Joe Biden ułaskawił indyki na trawniku przed Białym Domem. Żartował ze swojego wieku w 81 urodziny
Od 34 lat każdego roku urzędujący prezydent Stanów Zjednoczonych tradycyjnie ułaskawia dwa indyki tuż przed Świętem Dziękczynienia. Ptaszyska, którym się poszczęściło, najpierw otrzymują urocze imiona, potem biorą udział w uroczystościach, które relacjonowane są na cały świat, a potem spędzają indyczą emeryturę w jakiejś dogodnej zagrodzie, gdzie mogą być pewne dożycia w spokoju swoich indyczych dni. Teraz także tradycji stało się zadość. Joe Biden darował życie ptakom o imionach Liberty i Bell, samcom nazwanym na cześć zabytkowego Dzwonu Wolności w Filadelfii, symbolu amerykańskiej niepodległości. "Niniejszym ułaskawiam was, Liberty i Bell. Gratulacje, ptaki" – powiedział prezydent podczas krótkiej ceremonii na trawniku Białego Domu, zwracając się do dwóch dwudziestokilogramowych indyków z Minnesoty.

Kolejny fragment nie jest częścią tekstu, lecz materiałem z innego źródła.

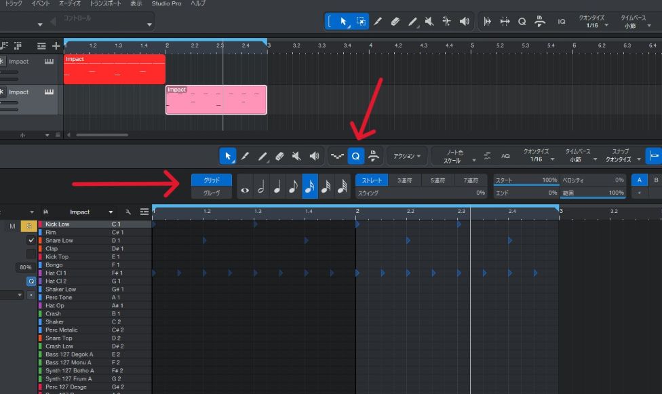This screenshot has width=662, height=394.
Task: Select the Paint tool in editor toolbar
Action: (262, 156)
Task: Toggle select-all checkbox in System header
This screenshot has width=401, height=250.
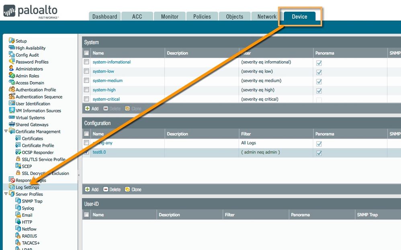Action: pyautogui.click(x=86, y=53)
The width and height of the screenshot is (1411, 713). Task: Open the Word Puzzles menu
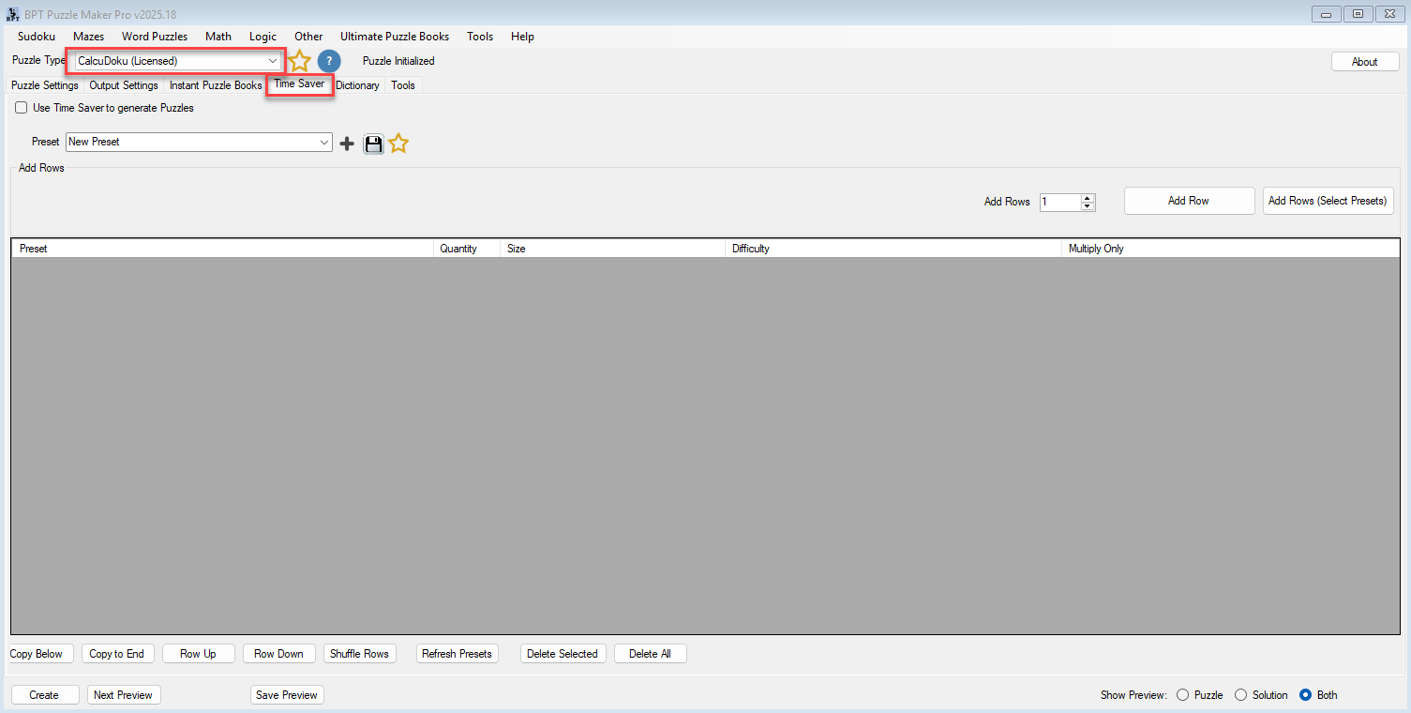pyautogui.click(x=155, y=37)
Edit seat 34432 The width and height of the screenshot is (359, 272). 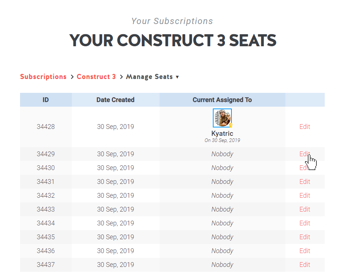tap(305, 196)
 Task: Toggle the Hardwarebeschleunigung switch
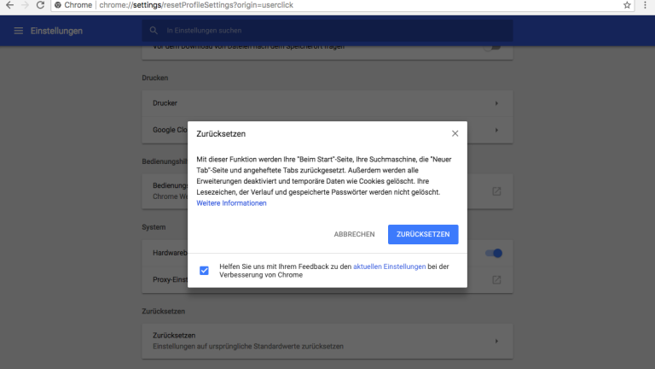pyautogui.click(x=493, y=253)
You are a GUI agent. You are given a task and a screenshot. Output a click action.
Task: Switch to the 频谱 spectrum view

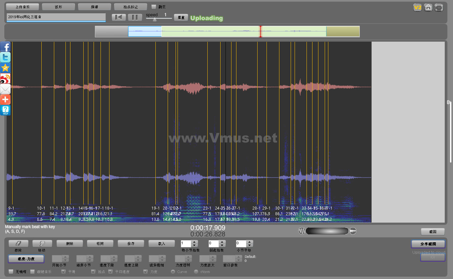pos(95,7)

Nie obyło się bez gaf. Biden pomieszał ze sobą trzy piosenkarki z USA
Biden pozwolił sobie na żarcik nawiązujący do faktu, że w dniu, w którym ułaskawiał indory, obchodził 81. urodziny. "Ciężko jest kończyć 60-tkę" - powiedział. Inny żart wyszedł mu już mniej. Prezydent pomieszał ze sobą kilka różnych piosenkarek. „Aby się tu dostać, Liberty i Bell musieli pokonać trudne przeciwności losu i konkurencję. Musieli ciężko pracować, wykazać się cierpliwością i chcieć przejechać ponad 3000 km” – powiedział Biden. „Można powiedzieć, że to nawet trudniejsze niż zdobycie biletu na trasę koncertową Renaissance lub trasę Britney. Jest przygnębiona, w Brazylii jest teraz dość ciepło" - mówił. Tymczasem to Taylor Swift występuje teraz w Brazylii i mierzy się z upałami. Może w następnym roku Biden wreszcie porzuci swoją tradycję indyczych gaf!